For Immediate Release - February 22, 2012

AG Coakley and 35 Attorneys General Send Letter to Google Chief Regarding New Privacy Policy

Letter Outlines Concerns of Increased Risk of Identity Theft

BOSTON — Concerned that recent changes to Google’s privacy policy increase the risk of identity theft and fraud, Attorney General Martha Coakley joined other Attorneys General today in sending a letter to Google Chief Executive Larry Page outlining several issues with the new guidelines. The letter was signed by a total 36 Attorneys General from across the country.

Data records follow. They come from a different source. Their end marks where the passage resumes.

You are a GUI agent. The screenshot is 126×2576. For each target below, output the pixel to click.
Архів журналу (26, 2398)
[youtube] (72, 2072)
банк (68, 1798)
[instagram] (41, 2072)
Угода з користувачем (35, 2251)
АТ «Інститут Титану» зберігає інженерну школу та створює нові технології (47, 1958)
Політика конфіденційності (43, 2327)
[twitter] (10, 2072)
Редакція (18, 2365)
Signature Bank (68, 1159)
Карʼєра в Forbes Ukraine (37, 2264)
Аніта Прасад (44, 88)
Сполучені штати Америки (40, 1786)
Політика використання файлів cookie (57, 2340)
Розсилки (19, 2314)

“We are concerned that Google’s new policy may threaten the ability of each user to keep certain aspects of their online history private,” AG Coakley said. “Today, the threat of identity theft is everywhere and we want to ensure that Google provides appropriate protection by giving consumers meaningful choices in determining how and when they share their personal information.”

According to the new policy that begins March 1, Google gives itself the freedom to combine users’ personal information from services like Web History and YouTube with all other Google products and will also store richer personal information on user profiles. The policy precludes existing users from opting out of this change without exiting the entire Google system completely.

Consolidated personal data profiles become a target for hackers and privacy thieves. In the letter to Google, Inc., the Attorneys General write:

“Those consumers who remain in the Google ecosystem may be making more of their personal information vulnerable to attack from hackers and identity thieves. Our offices litigate cases of identity fraud with regularity and it seems plain to us that Google’s privacy policy changes, which suggest your company’s intent to create richer personal data profiles, pose the risk of much more damaging cases of identity theft and fraud when that data is compromised, a risk that will grow as instances of computer hacking grow. With this newly consolidated bank of personal data, we foresee potentially more severe problems arising from any data breach.”

The ramifications of the new privacy policy will be virtually impossible to avoid for millions of consumers who already use Android-powered smartphones, currently estimated to be 50 percent of the national smartphone market. Users of these smartphones must log in to Google to activate much of the functionality of their devices.  They will now have to choose between either frequently logging in and out to avoid Google’s consolidation of their data, thus greatly reducing the efficiency of their smartphones, or replacing their smartphones at significant personal expense.

The Attorneys General recognize there may be many consumers who will welcome the consolidation and sharing of their personal information and data across multiple platforms. But consumers deserve a full accounting of how this new privacy policy may negatively impact them, and a meaningful opportunity to avoid being subjected to it.

The states and territories signing on to this letter are Arizona, Arkansas, California, Connecticut, Delaware, District of Columbia, Guam, Hawaii, Illinois, Indiana, Iowa, Kansas, Kentucky, Maine, Maryland, Massachusetts, Michigan, Minnesota, Mississippi, Montana, New Hampshire, New Mexico, New York, North Carolina, North Dakota, Northern Mariana Islands, Pennsylvania, Puerto Rico, Rhode Island, South Dakota, Tennessee, Texas, Utah, Vermont, Virgin Islands, and Washington.

Given the serious concerns expressed on behalf of those consumers, the Attorneys General have requested a meeting with Google Inc. CEO Larry Page as soon as possible. Mr. Page has been asked to reply no later than Wednesday, February 29.